THE IMMIGRATION ACTS

 

 

Decided without a hearing under rule 34

Decision & Reasons Promulgated

On 8 September 2020

On 14 September 2020

 

 

 

Before

 

UPPER TRIBUNAL JUDGE GRUBB

 

 

Between

 

MD Ibrahim [K]

Appellant

and

 

THE SECRETARY OF STATE FOR THE HOME DEPARTMENT

Respondent

 

 

Representation :

For the Appellant: Taj Solicitors (written submissions)

For the Respondent: Mr T Melvin, Senior Home Office Presenting Officer (written submissions)

 

 

DETERMINATION AND REASONS

Introduction

1.              The appellant is a citizen of Bangladesh who was born on 3 February 1981.

2.              The appellant appeals, with the permission of the First-tier Tribunal (Judge M Robertson), against a decision of the First-tier Tribunal (Judge Shamash) which dismissed the appellant's appeal relying on Art 8 of the ECHR against the respondent's decision taken on 6 June 2019 to refuse to grant the appellant Indefinite Leave to Remain ("ILR") based upon 'long residence' under para 276B of the Immigration Rules (HC 395 as amended).

3.              In the light of the COVID-19 crisis, the Upper Tribunal (UTJ Lindsley) issued directions on 23 June 2020 stating that it was the UT's provisional view that it would be appropriate to determine whether the First-tier Tribunal's decision involved the making of an error of law and, if so, whether to set that decision aside without a hearing. The parties were invited to make written submissions on the substantive issues in the appeal and also, no later than 21 days after the directions were sent, to indicate whether a hearing was necessary.

4.              In response to those directions, both parties made written submissions. In a skeleton argument (sent on 8 July 2020), the appellant's representatives made written submissions on the substance of the appeal but did not seek an oral hearing. On 1 July 2020, the respondent also made written submissions on the substance of the appeal and indicated that it was the respondent's view that an oral hearing was unnecessary to determine the error of law issue.

5.              In the light of those submissions, and having regard to the nature of the issues raised in the appeal, I am satisfied that it is in the interests of justice to determine the error of law issue under rule 34 of the Tribunal Procedure (Upper Tribunal) Rules 2008 (SI 2008/2698 as amended) without a hearing.

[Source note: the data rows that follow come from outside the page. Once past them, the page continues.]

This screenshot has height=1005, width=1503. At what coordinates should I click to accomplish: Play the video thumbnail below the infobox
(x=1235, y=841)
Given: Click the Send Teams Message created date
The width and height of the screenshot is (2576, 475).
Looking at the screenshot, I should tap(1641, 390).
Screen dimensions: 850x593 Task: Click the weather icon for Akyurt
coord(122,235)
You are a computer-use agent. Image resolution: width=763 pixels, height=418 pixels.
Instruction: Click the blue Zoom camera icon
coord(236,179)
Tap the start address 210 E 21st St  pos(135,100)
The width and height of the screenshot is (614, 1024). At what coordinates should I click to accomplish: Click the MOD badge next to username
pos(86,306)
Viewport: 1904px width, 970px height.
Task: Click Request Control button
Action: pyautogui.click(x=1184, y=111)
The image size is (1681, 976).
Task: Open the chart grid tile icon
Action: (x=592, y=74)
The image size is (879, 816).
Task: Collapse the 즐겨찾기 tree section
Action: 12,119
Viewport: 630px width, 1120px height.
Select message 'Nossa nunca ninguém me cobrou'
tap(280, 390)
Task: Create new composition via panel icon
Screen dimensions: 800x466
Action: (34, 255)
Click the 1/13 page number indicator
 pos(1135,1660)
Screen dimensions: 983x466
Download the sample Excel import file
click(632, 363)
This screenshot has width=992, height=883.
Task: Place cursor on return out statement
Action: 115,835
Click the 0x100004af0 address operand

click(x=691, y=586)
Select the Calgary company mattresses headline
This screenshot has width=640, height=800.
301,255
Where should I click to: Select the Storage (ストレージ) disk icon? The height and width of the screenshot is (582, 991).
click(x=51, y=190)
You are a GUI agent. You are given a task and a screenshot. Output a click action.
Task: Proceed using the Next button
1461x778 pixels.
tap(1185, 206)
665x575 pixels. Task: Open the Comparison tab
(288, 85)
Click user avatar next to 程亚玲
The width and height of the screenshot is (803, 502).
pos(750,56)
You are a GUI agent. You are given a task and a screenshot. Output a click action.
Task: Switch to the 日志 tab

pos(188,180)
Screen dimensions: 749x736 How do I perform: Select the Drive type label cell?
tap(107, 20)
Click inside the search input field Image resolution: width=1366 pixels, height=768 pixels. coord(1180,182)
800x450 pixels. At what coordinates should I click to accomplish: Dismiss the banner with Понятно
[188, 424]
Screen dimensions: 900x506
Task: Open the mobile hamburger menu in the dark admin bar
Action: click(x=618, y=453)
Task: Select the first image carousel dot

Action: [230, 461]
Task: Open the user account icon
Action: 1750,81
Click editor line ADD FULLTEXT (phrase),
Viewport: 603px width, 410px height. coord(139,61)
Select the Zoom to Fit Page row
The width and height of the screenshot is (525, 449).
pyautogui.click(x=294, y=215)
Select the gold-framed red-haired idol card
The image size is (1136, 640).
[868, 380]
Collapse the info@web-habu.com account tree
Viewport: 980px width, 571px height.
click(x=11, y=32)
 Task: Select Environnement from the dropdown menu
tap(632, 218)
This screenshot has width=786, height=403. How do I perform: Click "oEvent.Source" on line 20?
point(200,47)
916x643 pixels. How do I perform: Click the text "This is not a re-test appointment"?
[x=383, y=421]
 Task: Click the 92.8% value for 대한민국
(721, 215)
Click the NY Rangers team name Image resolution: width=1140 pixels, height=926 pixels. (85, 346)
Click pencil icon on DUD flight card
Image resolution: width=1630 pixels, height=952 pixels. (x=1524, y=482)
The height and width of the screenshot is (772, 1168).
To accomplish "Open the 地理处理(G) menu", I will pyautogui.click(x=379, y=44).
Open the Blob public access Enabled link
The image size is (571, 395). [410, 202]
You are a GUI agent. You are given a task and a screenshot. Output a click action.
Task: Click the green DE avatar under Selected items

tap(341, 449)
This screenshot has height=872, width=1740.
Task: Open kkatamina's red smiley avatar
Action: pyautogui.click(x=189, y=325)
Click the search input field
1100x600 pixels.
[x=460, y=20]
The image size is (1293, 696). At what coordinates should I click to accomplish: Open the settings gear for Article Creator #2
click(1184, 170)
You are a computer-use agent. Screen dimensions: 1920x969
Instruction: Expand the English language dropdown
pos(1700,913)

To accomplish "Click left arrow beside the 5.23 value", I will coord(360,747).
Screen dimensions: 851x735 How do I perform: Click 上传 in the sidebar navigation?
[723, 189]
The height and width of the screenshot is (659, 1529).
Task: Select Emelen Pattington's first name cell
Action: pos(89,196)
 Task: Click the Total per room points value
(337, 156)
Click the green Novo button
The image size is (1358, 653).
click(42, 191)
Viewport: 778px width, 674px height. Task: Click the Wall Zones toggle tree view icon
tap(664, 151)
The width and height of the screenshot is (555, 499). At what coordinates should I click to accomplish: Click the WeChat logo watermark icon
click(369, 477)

The Appellant's Immigration History

6.              The appellant's immigration history is helpfully set out by Judge Shamash at paras 3‑15 of his determination from which I gratefully borrow. It is not without complexity.

7.              The appellant entered the United Kingdom on 27 March 2008 with entry clearance as a student valid until 31 March 2010. Thereafter, a number of applications for further leave as a student were made and granted such that the appellant was eventually granted leave to remain until 22 August 2014.

8.              On 22 August 2014, he applied for further leave to remain as a Tier 2 Dependent Partner of his wife which was granted until 3 November 2019.

9.              On 21 September 2014, the licence of the sponsor of the appellant's wife was revoked. As a result, on 22 October 2015 the appellant's leave was curtailed to 27 December 2015. Following a pre-action Protocol letter challenging that decision, on 27 November 2015 the respondent maintained her decision to curtail the appellant's leave.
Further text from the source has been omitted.